--- MATERIAL SUPPLIED Enclosed Below ---

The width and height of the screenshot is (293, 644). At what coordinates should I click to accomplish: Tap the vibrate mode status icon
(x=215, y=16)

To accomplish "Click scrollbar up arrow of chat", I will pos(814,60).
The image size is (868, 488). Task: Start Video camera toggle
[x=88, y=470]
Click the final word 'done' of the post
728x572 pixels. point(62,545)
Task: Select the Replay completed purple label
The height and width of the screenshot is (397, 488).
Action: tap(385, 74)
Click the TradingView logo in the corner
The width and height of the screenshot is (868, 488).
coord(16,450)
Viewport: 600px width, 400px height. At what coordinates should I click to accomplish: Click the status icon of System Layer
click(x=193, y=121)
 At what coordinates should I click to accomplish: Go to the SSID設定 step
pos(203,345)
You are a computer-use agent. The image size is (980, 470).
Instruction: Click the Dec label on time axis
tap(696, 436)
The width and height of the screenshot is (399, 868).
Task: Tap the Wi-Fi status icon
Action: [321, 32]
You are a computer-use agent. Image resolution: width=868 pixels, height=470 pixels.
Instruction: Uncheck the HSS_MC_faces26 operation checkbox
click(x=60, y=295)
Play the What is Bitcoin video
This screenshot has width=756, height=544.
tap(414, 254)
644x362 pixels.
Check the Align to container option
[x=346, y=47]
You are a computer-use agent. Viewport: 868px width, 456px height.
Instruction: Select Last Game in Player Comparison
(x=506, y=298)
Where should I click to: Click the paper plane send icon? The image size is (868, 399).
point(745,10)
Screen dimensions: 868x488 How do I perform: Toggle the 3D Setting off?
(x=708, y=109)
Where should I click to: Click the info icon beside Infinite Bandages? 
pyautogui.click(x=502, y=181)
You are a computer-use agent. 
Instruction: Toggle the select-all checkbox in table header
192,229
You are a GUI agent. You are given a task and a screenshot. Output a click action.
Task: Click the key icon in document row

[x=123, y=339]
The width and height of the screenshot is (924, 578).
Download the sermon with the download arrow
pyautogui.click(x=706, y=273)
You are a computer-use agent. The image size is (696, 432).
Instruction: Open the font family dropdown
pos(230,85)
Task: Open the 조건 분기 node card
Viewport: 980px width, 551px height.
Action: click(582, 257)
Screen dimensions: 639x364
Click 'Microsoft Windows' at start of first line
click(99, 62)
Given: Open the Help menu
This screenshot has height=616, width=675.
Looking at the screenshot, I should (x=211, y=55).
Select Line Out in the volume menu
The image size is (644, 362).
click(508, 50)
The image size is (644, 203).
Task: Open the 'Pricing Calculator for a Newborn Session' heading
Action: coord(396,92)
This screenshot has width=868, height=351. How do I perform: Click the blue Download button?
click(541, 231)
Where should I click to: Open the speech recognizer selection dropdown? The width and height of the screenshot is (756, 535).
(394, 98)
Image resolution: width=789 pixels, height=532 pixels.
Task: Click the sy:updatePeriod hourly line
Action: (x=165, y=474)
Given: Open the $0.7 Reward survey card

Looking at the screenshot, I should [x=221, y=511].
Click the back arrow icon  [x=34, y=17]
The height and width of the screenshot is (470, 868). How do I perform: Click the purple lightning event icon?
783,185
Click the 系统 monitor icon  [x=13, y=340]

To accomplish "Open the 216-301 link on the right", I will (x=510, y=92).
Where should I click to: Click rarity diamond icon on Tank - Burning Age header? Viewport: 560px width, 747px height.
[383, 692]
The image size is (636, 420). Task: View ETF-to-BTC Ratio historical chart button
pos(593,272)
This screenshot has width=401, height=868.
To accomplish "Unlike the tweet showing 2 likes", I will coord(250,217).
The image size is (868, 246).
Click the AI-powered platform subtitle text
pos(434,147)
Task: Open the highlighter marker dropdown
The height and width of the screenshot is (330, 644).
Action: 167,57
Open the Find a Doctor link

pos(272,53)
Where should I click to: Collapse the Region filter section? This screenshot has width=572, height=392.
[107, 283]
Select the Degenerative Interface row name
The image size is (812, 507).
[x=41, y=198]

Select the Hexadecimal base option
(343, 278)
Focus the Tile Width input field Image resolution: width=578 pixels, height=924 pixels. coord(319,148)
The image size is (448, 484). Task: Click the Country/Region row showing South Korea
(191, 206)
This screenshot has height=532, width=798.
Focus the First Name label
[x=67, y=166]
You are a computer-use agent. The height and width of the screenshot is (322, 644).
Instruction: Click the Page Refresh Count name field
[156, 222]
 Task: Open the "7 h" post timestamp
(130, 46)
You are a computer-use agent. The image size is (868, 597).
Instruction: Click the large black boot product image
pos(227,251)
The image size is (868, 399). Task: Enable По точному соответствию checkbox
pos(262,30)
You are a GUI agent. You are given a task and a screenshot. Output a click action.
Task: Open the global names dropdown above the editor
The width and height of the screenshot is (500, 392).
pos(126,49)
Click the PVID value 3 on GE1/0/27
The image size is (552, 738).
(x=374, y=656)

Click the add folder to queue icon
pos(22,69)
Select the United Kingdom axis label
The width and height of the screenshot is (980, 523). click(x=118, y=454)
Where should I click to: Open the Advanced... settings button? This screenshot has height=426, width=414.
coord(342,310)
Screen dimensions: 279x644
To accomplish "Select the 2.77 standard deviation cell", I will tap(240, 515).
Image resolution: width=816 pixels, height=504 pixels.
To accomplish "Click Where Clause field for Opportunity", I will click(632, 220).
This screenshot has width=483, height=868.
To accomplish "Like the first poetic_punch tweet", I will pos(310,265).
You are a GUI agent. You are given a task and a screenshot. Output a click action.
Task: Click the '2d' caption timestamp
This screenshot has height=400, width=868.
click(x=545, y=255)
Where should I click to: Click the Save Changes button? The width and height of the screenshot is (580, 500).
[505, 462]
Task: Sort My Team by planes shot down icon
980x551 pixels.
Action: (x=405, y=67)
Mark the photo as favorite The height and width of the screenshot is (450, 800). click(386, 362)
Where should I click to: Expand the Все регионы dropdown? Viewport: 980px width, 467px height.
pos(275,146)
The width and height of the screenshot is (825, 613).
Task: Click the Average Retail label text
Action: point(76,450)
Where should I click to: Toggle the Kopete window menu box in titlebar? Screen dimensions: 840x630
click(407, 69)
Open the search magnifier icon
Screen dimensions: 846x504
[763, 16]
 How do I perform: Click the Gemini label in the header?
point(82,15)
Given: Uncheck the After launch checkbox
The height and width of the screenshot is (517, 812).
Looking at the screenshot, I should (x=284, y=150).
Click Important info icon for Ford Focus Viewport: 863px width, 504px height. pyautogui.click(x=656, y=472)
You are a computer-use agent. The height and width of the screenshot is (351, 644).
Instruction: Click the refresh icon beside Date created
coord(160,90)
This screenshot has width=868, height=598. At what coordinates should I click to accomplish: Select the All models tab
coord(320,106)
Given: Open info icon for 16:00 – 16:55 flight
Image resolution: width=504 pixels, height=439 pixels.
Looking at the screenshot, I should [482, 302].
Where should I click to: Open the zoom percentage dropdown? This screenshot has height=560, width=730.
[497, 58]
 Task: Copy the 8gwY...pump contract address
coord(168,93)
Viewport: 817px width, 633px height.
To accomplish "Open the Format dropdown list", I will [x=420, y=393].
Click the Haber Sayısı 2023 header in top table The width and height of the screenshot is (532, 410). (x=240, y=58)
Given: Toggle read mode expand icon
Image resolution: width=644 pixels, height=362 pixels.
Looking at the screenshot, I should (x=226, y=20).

--- End of Enclosed MATERIAL SUPPLIED ---

**WHAT YOU WILL DO**.
Check each line above for the word "tweet", and give only the number of lines that contain it.

**EXPECTED ANSWER**.
2